At least emails don't interrupt you like phone calls and can be ignored and/or deleted without reading them. As far as privacy, my only concern is that email is NOT a secure method of communication, but so long as he isn't posting any sensitive information (like SS#, bank acct info, etc), what harm is there? Sure, sister deserves some dignity, but none of this really impacts her. IF he is treating her rudely for any behavior she exhibits, then y'all need to gather up info on dementia and give him a schooling - many people do NOT know what dementia does to people (regardless of what their profession is) and NEED to be informed. If that doesn't change anything, then it is what it is - you can't change his stripes.
I understand where you're coming from, and like others here, I can see both sides. Dementia is very hard and very upsetting all the way around, to both the person suffering and their loved ones.
When my mom started developing dementia, and even at times throughout caregiving for her, I would wonder the same thing, is she faking, being manipulative, etc. She also suffered from a personality disorder and had dealt with mental health issues for a long time, so it was all so confusing. They can have good days and bad days, and it's just hard to interpret what they're feeling or to be able to understand why they're behaving a certain way.
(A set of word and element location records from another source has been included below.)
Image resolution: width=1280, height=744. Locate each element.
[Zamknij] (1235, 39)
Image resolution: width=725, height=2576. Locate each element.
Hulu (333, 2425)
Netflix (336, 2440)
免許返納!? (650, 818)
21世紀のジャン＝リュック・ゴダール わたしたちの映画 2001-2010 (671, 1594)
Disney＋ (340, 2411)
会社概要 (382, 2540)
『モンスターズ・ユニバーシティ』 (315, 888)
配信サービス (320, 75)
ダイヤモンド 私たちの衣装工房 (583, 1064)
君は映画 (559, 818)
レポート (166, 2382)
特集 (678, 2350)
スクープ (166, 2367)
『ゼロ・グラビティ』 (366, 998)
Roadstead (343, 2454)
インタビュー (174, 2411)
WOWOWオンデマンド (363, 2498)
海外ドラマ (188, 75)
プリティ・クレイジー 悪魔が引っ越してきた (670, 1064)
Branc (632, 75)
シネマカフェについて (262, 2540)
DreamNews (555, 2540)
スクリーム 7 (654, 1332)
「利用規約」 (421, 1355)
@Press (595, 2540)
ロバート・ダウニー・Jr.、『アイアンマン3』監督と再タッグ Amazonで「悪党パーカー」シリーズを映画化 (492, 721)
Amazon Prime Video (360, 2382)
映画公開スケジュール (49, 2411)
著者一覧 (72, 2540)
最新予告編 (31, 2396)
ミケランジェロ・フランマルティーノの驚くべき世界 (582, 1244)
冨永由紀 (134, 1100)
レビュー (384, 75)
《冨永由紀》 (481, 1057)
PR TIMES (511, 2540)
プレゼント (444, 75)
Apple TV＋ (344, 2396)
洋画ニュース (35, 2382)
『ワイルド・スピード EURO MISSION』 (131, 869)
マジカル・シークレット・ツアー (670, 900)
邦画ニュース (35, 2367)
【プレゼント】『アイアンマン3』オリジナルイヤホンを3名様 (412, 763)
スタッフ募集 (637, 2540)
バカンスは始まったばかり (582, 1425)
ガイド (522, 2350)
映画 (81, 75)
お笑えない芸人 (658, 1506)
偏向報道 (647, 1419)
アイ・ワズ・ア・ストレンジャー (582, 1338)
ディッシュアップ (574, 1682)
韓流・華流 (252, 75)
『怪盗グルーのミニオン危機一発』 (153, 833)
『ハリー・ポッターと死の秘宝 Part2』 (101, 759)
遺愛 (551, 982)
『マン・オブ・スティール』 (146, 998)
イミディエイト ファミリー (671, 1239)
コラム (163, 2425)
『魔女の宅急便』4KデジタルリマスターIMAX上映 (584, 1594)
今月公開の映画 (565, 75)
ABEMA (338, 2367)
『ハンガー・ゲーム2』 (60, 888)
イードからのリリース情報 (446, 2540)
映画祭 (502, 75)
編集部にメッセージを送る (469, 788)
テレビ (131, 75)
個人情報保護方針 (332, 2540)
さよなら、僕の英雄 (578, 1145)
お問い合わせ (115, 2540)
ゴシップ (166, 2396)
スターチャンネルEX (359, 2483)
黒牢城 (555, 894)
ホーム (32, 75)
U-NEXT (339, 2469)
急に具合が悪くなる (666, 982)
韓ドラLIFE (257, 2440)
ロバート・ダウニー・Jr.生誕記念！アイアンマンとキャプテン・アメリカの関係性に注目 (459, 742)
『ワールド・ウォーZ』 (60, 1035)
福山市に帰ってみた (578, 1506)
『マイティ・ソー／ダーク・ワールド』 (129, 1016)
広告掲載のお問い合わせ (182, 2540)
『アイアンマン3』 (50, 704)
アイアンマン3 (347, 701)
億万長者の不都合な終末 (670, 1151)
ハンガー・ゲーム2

I wouldn't ask him to stop it may very well be his way of coping. Don't open or read the emails until you wonder how she is doing. Be grateful that he wants to keep you updated, albeit ad nauseam. Send him an occasional email letting him know you are praying for them both. It may be his way of asking for emotional support, which must be very hard for him, especially when considering his position. He is supposed to support others through all life's challenges.
You COULD try filing a Health Information Privacy Act complaint against the spouse but I do not know how far it would go, since someone is making medical decisions for your sister. Does not hurt to try.
IS he using social media? If this is the case, another alternative if he is using Facebook or Twitter is to report the posts as harassing -- they may suspend the account(s). Maybe. Social media can be very cruel because photos cannot be taken back, and not everybody is understanding--people can be cruel.
To file HIPAA complaint here is the link
https://www.hhs.gov/hipaa/index.html
Here is some information on the HIPAA law
https://www.utoledo.edu/offices/compliance/Privacy_FAQs.html
If he is going to church and has a pastor--try talking to the minister and let him know how upsetting this is to the family, and maybe--just maybe--he will speak to the spouse but offer prayers in church without any kind of social media or email blitz.
Therapists recommend journaling. It’s a good thing but it’s done privately.
Does he have others to confide in, in person or has emailing been his only form of communication? Is he lonely? It may be his way of crying out for people to listen to his feelings. I’m sure he is frustrated with the circumstances and may not be able to articulate how he feels so is inadvertently saying inappropriate things.
He’s struggling with emotions. Who wouldn’t be? Caregiving is never easy. Doesn’t matter if they are in one’s home, a facility or living independently, it’s all hard. So he needs others to share his emotions with.
Why don’t you introduce him to this forum? He may benefit from others going through similar circumstances. He may enjoy giving us his input on the situation and not feel so helpless.
This is a touchy area. I understand how you feel but as a former caregiver of a Parkinson’s patient I see his side too.
In any case, just politely speak to him. Bear in mind that he is dealing with a lot so be gentle even if you’re frustrated.
Best wishes to your family.
I know that when I am asked about my mother's decline and death, or my sister's, I still find myself going into too much detail about my experiences, telling the other person more than they probably wanted to know. These are experiences that no one wants to be alone with, yet all too often we are. I have no suggestions really - just sharing how it feels to be on the other side.